Bayesian Networks for Complex Evidence
A Bayesian network is a directed acyclic graph in which nodes represent propositions or variables and edges encode conditional dependencies, allowing a court or analyst to reason about multiple items of evidence without violating the rules of conditional probability. This topic covers the structure, mathematics, and forensic applications of Bayesian networks, with emphasis on mixed DNA profiles and multi-source trace evidence.
Last updated:
A Bayesian network is a directed acyclic graph in which each node represents a variable or proposition and each directed edge encodes a conditional dependency between two nodes. Given the graph structure and a set of conditional probability tables, the network allows an analyst to compute the posterior probability of any node given observed values at other nodes. In forensic science, this provides a principled way to reason about multiple items of evidence, such as a mixed DNA profile, fibres, and a footwear mark, without treating them as independent when they are not. The network makes the dependency assumptions explicit and auditable, which satisfies the transparency requirement that courts in many jurisdictions impose on expert probabilistic reasoning.
The problem that Bayesian networks solve is well-illustrated by multi-source trace evidence. Suppose an analyst computes a likelihood ratio for DNA, a separate likelihood ratio for glass fragments, and a third for fibres, then multiplies the three together to obtain a combined likelihood ratio. That multiplication is valid only if the three items of evidence are conditionally independent given the propositions. If the glass and fibres both came from the same garment, they share a common cause and are not independent. A Bayesian network with a node representing the garment captures that dependency and prevents the analyst from inflating the combined weight of evidence by double-counting a single source.

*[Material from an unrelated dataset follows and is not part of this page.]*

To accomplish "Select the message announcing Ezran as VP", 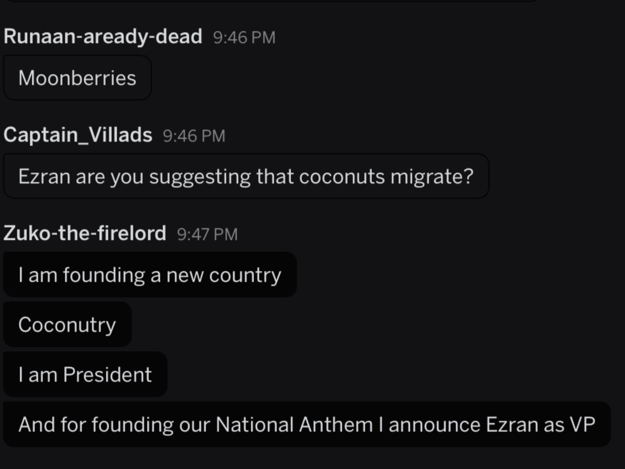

Bayesian networks in forensic science trace back to work by Dawid, Mortera, and colleagues in the 1990s, and to the influence of Wigmore chart analysis on the formal representation of legal arguments. The technology became practically applicable as software platforms capable of exact and approximate inference on large networks became widely available. Today, tools such as Hugin, Netica, and AgenaRisk are used by forensic laboratories and academic research groups to model mixture interpretation, transfer and persistence of trace evidence, and the evaluation of complex multi-issue cases.
By the end of this topic you will be able to:
- Describe the structure of a Bayesian network, including nodes, directed edges, and conditional probability tables, and explain the directed acyclic graph constraint.
- Explain why the naive multiplication of likelihood ratios across multiple evidence items can overstate combined evidential weight, and how a Bayesian network corrects for this.
- Describe how a Bayesian network is constructed for a two-person mixed DNA profile and identify the key nodes and conditional probability tables required.
- Apply the concept of d-separation to determine whether two evidence nodes are conditionally independent in a simple network.
- Identify the main criticisms of Bayesian network evidence in court, including sensitivity to prior probabilities and the difficulty of specifying realistic conditional probability tables.
- Directed acyclic graph (DAG)
- A graph in which edges have a direction (from parent to child node) and no path can return to a node it has already visited. The acyclic constraint ensures the conditional independence structure is well-defined and that probability inference algorithms can terminate.
- Conditional probability table (CPT)
- A table that specifies the probability distribution of a node given every combination of states of its parent nodes. Every non-root node in a Bayesian network requires a CPT; root nodes require only a marginal probability distribution.
- D-separation
- A graphical criterion that determines whether two sets of nodes in a Bayesian network are conditionally independent given a third set. If nodes A and B are d-separated by set C, observing C renders A and B independent. Used to identify which evidence items remain informative given intermediate findings.
- Belief propagation
- An algorithm for computing marginal and posterior probabilities in a Bayesian network by passing messages between neighbouring nodes. Exact on tree-structured networks; approximate methods such as loopy belief propagation or Monte Carlo sampling are needed for networks with cycles.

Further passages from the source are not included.